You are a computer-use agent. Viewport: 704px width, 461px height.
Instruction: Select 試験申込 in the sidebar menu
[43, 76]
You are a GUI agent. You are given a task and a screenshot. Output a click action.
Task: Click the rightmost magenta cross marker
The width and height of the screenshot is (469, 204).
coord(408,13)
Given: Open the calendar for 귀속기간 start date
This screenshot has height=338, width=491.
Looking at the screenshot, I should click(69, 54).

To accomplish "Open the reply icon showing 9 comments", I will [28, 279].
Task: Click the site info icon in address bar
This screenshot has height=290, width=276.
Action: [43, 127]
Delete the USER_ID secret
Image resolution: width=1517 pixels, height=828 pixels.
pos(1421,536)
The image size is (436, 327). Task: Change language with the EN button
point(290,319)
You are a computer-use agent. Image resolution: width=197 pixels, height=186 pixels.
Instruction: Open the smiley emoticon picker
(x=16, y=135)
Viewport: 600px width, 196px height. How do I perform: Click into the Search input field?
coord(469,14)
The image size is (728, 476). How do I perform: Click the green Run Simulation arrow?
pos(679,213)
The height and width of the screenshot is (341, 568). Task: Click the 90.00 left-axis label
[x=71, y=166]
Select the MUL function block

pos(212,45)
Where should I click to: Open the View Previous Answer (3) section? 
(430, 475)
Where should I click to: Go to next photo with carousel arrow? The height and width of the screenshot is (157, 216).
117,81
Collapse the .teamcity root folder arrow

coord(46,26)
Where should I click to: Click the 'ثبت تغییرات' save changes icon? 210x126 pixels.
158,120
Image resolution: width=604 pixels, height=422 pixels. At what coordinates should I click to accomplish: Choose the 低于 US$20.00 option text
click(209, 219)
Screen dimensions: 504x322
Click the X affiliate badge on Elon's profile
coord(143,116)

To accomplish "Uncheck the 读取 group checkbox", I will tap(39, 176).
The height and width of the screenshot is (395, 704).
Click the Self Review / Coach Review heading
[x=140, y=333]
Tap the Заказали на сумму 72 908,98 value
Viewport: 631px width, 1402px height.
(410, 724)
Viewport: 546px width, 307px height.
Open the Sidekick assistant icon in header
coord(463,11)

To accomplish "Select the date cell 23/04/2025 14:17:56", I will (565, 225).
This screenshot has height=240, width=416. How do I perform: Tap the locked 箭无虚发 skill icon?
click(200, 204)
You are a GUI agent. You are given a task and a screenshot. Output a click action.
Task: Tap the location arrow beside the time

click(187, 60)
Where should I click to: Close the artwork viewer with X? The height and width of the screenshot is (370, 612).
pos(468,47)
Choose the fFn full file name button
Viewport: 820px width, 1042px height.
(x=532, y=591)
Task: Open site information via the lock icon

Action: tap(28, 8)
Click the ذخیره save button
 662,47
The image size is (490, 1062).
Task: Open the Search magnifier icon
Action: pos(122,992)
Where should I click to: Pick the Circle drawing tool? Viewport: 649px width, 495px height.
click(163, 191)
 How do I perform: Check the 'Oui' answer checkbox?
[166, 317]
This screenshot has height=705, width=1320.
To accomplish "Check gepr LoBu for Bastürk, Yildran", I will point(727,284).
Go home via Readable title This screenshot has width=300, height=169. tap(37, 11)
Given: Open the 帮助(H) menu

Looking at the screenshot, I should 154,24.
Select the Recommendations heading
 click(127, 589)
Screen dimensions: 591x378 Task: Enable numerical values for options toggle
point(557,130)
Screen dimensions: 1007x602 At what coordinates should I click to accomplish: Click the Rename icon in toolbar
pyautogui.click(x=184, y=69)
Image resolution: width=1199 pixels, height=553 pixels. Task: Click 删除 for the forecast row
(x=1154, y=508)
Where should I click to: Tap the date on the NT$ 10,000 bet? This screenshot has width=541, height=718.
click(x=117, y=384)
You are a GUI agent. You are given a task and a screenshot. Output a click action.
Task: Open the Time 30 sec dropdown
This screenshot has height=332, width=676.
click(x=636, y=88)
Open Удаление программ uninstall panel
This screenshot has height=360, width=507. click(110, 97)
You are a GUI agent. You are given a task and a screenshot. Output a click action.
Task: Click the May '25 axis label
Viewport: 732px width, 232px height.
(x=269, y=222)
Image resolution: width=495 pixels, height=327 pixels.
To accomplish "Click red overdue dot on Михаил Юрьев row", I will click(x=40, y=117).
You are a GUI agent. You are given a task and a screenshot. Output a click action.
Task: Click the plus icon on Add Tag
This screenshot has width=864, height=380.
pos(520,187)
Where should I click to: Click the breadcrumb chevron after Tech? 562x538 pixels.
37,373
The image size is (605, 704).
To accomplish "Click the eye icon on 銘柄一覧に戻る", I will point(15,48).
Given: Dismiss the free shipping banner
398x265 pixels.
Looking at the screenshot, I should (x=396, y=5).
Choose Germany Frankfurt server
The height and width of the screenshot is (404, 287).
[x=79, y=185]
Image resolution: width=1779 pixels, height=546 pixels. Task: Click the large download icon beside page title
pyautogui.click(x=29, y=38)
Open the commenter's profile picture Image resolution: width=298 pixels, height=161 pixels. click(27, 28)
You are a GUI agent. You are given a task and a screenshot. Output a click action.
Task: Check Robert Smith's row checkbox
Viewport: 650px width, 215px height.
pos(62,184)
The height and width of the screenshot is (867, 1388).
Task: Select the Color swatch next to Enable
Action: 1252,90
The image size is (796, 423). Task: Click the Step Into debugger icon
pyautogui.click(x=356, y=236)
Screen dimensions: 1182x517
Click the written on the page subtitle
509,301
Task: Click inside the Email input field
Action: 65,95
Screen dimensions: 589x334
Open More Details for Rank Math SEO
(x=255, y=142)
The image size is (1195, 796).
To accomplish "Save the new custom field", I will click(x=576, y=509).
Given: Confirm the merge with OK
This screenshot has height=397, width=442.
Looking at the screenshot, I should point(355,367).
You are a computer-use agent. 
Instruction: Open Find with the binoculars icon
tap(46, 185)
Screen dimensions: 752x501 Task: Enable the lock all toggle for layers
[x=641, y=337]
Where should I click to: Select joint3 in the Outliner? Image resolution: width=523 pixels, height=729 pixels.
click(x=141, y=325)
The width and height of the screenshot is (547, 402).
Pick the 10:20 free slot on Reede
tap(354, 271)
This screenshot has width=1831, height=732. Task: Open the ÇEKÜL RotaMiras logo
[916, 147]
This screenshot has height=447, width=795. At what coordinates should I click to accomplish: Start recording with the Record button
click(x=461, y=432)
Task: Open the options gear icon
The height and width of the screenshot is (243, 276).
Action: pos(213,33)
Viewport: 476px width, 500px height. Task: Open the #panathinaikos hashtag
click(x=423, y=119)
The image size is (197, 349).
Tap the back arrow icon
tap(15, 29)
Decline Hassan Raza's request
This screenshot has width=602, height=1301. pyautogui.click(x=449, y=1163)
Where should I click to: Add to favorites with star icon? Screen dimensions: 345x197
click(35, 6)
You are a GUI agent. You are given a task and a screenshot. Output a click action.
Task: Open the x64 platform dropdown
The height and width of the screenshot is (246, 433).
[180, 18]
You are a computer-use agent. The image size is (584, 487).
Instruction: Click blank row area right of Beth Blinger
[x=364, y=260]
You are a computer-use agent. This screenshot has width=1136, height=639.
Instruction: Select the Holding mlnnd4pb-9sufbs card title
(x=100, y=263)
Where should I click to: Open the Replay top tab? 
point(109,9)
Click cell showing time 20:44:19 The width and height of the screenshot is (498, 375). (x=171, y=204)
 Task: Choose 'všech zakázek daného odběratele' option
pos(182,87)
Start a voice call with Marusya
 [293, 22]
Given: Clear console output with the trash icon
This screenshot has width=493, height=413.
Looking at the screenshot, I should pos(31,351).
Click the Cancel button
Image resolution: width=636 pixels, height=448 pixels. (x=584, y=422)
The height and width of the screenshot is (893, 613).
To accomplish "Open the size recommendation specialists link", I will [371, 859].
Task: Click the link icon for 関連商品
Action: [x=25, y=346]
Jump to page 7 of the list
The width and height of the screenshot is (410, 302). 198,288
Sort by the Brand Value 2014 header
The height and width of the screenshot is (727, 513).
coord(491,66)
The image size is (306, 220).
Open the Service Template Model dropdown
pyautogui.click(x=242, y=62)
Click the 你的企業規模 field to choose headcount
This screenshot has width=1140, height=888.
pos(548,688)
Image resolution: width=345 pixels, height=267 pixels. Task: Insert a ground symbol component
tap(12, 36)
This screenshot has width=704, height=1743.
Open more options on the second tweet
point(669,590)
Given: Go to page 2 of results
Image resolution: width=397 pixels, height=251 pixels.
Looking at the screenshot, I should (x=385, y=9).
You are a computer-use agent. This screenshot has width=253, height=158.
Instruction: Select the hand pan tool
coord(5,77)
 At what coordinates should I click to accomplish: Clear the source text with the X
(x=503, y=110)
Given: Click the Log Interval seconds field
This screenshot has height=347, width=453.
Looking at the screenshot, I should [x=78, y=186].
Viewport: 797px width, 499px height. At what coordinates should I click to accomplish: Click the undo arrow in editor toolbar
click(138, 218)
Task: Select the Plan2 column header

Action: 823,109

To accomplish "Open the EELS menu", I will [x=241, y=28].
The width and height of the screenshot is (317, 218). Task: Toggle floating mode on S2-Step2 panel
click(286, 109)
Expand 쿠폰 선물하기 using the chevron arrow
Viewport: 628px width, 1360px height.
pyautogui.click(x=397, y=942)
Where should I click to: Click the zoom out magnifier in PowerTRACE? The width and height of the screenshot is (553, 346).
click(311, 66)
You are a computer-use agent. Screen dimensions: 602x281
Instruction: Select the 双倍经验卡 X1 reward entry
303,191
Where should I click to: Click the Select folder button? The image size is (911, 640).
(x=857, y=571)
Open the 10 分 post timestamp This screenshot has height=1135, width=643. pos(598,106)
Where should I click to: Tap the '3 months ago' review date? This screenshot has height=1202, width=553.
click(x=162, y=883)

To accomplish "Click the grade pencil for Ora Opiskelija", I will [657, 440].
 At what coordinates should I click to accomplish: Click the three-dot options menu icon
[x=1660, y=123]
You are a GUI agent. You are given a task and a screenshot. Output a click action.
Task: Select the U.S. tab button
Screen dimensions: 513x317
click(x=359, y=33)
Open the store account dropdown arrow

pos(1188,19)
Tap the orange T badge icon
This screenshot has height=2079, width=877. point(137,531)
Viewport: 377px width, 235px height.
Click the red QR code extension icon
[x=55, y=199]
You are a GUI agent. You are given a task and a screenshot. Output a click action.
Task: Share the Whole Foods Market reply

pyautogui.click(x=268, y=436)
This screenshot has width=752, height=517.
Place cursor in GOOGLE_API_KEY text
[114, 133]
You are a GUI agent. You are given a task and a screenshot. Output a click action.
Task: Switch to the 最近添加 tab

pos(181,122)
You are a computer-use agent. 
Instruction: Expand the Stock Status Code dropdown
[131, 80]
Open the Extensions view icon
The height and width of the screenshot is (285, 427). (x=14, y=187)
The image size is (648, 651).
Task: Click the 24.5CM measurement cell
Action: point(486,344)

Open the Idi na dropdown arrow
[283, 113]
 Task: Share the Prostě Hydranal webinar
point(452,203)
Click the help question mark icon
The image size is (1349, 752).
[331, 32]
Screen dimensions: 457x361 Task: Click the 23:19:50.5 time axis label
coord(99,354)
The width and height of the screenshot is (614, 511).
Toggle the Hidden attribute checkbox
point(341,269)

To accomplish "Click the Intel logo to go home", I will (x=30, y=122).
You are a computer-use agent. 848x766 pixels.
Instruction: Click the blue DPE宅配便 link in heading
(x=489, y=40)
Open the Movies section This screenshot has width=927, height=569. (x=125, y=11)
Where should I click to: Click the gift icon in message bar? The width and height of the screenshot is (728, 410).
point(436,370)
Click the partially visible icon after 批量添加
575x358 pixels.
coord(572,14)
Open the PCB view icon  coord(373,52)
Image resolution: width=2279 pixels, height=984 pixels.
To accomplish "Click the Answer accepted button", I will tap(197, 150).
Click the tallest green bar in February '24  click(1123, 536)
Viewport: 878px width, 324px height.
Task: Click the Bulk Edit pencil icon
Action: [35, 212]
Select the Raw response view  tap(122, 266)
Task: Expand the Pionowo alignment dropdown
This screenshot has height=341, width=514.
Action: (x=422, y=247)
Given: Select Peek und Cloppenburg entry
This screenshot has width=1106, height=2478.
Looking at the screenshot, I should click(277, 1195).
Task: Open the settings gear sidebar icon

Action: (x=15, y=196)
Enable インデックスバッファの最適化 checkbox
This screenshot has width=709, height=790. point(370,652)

> Problem description
All lines carrying the word "showing" must be copied from the data above.

> Answer
To accomplish "Open the reply icon showing 9 comments", I will [28, 279].
Click cell showing time 20:44:19 The width and height of the screenshot is (498, 375). (x=171, y=204)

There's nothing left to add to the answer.